We’re good at filming construction sites, but…

A friend was telling me that she is often charmed by the passion with which we film critics become attached to a movie. That was while we were checking out the films of Petre Sirin, a documentary filmmaker for Sahia Studios, better known nowadays as part of the ’50s gay intelligentsia. But this spontaneous, unconditional love between myself and what I have seen from Sirin’s documentaries just wasn’t meant to be. “There is just no cinema here,” I would pompously tell my filmmaker friends, who had invited me to watch some of his films at the ANF. When the people at One World Romania had an online screening of his Letopisețul de piatră al Dobrogei (The Stone Chronicle of Dobrogea, 1962), one of the first films made by Sirin for Sahia (having worked as an assistant for Ion Bostan for a while), it all felt straightforward – I really do not see any cinema in this short history of a past civilization in the territory of Dobrogea. Of course, I fell into my own trap – what is cinema anyway? Does Sirin’s film not have camera movement, panning, close-ups, and long shots? It does, and when not filming museum pieces, the camera is actually playful. Is it not, in the end, a documentary? Is there not something being recorded, documented? The problem is just that: that something is being documented in the most stifling way possible, with chronologies and maps, all by the book. Even when there is a group of archeologists (or, well, diggers) on screen, they are more an accessory than anything else, a visual stimulus to fill in the metaphors of the past-present binary that Sirin stimulates. If I had to preserve a few seconds from the whole film, it would be two shots showing the face of a man that we saw earlier picking up a few finds. In a film from which all emotion was evacuated so urgently, they cannot but stick out. It comes down to the viewer’s wish to see a facial expression.

“I confess I am unable to interest myself in the beauty of a place if there are no people in it (I don’t like empty museums); and conversely, in order to discover the interest of a face, of a figure, of a garment, to savor the encounter, I require that the site of this discovery have its interest and its savor as well.” (Roland Barthes in “At Le Palace Tonight…”)

The Stone Chronicle of Dobrogea (d. Petre Sirin, 1962)

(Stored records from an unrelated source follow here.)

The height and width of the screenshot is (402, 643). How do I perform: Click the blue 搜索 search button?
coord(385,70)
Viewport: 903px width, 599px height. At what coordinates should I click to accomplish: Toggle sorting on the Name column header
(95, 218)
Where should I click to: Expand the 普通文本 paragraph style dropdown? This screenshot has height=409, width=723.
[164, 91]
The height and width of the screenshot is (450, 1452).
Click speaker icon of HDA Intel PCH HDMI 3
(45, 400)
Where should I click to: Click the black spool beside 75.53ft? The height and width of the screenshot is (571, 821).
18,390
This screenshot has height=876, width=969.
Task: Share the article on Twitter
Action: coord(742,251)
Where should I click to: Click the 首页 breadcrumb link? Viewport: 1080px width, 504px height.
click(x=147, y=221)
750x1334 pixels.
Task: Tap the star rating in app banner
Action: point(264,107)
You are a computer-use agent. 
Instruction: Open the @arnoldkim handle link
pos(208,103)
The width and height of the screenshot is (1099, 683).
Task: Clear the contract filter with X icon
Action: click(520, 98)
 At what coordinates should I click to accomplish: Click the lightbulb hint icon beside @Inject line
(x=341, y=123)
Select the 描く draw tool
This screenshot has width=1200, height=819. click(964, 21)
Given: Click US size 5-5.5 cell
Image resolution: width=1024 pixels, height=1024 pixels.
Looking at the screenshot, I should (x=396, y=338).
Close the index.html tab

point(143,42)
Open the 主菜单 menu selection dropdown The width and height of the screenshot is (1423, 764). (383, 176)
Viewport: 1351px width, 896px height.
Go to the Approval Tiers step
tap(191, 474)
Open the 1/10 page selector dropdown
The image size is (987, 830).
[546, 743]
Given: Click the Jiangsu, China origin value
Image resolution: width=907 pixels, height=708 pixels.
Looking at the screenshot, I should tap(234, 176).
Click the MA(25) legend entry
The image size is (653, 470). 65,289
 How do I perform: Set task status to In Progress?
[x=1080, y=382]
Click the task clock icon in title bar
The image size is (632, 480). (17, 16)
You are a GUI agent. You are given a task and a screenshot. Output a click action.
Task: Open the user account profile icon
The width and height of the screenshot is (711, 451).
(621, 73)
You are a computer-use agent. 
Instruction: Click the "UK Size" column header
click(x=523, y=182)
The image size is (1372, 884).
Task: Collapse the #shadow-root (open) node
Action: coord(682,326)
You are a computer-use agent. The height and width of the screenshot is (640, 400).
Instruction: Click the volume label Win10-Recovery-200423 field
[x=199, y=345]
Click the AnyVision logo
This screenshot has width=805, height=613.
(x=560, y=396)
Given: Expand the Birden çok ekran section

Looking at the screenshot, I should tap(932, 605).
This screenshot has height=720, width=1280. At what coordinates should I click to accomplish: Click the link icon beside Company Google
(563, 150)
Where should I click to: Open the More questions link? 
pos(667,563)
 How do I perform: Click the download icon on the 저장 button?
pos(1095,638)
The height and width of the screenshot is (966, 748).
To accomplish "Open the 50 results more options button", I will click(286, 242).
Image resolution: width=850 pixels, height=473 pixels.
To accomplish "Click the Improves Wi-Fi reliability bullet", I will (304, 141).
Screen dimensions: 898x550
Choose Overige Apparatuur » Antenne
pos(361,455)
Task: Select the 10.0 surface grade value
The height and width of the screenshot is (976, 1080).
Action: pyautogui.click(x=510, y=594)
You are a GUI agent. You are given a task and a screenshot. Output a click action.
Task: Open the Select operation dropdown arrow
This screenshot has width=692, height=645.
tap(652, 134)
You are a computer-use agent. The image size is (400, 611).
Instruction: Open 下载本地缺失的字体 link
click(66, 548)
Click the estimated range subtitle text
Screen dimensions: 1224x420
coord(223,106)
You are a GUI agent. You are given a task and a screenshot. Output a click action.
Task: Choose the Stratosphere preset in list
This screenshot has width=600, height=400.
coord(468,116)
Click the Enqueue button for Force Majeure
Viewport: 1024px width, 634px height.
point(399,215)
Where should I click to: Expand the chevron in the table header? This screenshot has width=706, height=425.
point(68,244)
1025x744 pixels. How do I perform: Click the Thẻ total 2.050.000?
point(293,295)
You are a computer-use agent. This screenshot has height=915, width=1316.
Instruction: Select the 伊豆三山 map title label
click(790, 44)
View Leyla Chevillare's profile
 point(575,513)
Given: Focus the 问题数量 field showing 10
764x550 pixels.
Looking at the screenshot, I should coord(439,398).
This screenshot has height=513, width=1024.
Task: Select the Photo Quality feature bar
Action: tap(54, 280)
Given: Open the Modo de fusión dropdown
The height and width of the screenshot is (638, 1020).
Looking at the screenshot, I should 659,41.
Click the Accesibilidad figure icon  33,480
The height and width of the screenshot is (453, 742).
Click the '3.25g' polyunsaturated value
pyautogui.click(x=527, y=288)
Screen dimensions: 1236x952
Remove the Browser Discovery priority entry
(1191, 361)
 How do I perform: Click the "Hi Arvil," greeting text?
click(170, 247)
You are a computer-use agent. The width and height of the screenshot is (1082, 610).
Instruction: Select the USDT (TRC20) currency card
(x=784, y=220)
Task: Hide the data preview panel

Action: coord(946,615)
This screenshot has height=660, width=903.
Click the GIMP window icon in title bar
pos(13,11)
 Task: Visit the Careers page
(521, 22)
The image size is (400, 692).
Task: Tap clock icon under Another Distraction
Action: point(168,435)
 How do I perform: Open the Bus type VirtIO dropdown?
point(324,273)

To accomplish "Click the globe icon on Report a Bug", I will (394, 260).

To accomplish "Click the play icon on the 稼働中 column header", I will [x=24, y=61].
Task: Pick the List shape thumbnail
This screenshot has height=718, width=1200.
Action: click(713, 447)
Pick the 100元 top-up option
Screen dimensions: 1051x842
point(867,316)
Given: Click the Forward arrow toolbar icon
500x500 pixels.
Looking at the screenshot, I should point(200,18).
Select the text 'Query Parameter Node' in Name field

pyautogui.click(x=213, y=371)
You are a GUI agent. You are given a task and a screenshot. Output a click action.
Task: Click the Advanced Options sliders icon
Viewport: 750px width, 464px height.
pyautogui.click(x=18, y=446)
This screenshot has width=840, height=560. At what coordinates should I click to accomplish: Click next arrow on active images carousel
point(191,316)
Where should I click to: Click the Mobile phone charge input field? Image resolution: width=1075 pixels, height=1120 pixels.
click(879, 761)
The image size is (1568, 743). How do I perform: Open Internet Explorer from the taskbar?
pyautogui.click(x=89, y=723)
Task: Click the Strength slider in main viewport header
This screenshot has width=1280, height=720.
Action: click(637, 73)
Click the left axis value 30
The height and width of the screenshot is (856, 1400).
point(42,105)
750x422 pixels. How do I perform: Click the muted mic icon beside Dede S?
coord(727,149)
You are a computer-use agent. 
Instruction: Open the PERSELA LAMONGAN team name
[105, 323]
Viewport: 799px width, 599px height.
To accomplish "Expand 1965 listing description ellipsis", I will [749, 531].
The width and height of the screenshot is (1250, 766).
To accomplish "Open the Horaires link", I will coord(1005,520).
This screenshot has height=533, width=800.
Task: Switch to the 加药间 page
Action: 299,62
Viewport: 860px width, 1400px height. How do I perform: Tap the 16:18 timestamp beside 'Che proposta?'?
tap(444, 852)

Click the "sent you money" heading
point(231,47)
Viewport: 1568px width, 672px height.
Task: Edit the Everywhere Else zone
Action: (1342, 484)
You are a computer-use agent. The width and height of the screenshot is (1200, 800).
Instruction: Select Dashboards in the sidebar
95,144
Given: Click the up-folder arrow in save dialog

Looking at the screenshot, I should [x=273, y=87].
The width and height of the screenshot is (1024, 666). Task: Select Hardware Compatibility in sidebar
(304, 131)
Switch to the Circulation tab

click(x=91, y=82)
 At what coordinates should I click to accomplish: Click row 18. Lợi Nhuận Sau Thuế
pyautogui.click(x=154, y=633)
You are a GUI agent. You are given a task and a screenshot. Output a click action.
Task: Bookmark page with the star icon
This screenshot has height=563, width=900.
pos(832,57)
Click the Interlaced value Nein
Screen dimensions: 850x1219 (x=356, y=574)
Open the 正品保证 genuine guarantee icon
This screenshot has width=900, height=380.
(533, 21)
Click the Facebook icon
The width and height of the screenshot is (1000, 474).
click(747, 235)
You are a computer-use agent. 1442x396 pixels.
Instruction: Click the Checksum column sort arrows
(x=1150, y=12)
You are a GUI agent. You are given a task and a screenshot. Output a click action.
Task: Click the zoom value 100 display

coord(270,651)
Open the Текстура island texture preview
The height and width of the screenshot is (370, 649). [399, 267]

So many lines about a film that I find hollow, for what? In order to introduce Titus Mesaroș, also a director at Sahia, also rediscovered in 2020, this time by the platform Docuart. The connection to Sirin might not be obvious, as it pertains more to a conversation with myself about overfull movies or movies lacking cinema. Of course, Sahia films couldn’t be raw life or have that drive of direct cinema or cinéma verité. Life and reality could not appear naked, let alone allow themselves to be picked at, pinched, questioned.[3] Multiple takes, too little sync sound, pre-written dialogue, thematic plans, carefully handpicked landscapes, all these political safety measures kept Romanian documentaries restrained, “not as close to life as to an ideal.”[4] Many said it, both then and now. Perhaps Doru Segall, director and operator at Sahia, said it best:

“[…] We’re good at filming construction sites, for example, but our images shot from boat skips and cranes don’t go in-depth. We have standard images – very nice, but standard. What happens to these construction workers after work? What do they do there, on the construction site, in their free time? What do their wives do? How do they wait for them at home, how do these families live? Our cameras are silent about that.”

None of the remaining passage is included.